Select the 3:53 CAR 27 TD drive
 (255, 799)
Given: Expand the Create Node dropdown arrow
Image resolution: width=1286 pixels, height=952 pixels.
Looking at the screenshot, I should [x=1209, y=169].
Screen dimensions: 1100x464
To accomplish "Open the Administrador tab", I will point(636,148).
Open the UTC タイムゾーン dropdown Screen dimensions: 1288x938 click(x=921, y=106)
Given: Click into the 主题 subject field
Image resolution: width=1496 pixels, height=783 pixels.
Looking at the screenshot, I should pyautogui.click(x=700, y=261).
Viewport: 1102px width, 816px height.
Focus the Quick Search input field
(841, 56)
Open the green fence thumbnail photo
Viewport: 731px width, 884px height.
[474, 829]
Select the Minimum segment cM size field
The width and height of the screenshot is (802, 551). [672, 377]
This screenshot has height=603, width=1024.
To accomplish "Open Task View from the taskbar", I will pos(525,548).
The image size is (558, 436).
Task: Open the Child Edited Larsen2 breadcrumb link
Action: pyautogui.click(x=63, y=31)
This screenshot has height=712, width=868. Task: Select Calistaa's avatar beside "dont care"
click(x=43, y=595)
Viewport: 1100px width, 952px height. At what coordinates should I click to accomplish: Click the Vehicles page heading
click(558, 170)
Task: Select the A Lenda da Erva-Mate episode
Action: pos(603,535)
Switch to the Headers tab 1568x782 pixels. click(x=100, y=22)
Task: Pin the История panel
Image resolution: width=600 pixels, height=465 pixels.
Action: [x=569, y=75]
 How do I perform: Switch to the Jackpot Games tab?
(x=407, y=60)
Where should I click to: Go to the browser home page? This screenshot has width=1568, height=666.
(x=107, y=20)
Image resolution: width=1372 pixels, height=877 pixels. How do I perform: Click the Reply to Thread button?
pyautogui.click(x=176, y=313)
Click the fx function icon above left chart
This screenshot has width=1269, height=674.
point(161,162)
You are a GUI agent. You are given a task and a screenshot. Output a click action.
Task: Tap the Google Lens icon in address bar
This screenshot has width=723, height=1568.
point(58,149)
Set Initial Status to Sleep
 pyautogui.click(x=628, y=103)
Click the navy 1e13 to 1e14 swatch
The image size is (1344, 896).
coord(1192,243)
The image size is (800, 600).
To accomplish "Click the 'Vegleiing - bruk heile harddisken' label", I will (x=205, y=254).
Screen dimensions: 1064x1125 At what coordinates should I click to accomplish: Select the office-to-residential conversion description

|---|

== Tarea escrita ==
Copia sin ningún cambio las líneas del listado, desde la línea que contiene "Image resolution: width=1372" hasta la línea que contiene "will (x=205, y=254).", ambas incluidas.

== Respuesta ==
Image resolution: width=1372 pixels, height=877 pixels. How do I perform: Click the Reply to Thread button?
pyautogui.click(x=176, y=313)
Click the fx function icon above left chart
This screenshot has width=1269, height=674.
point(161,162)
You are a GUI agent. You are given a task and a screenshot. Output a click action.
Task: Tap the Google Lens icon in address bar
This screenshot has width=723, height=1568.
point(58,149)
Set Initial Status to Sleep
 pyautogui.click(x=628, y=103)
Click the navy 1e13 to 1e14 swatch
The image size is (1344, 896).
coord(1192,243)
The image size is (800, 600).
To accomplish "Click the 'Vegleiing - bruk heile harddisken' label", I will (x=205, y=254).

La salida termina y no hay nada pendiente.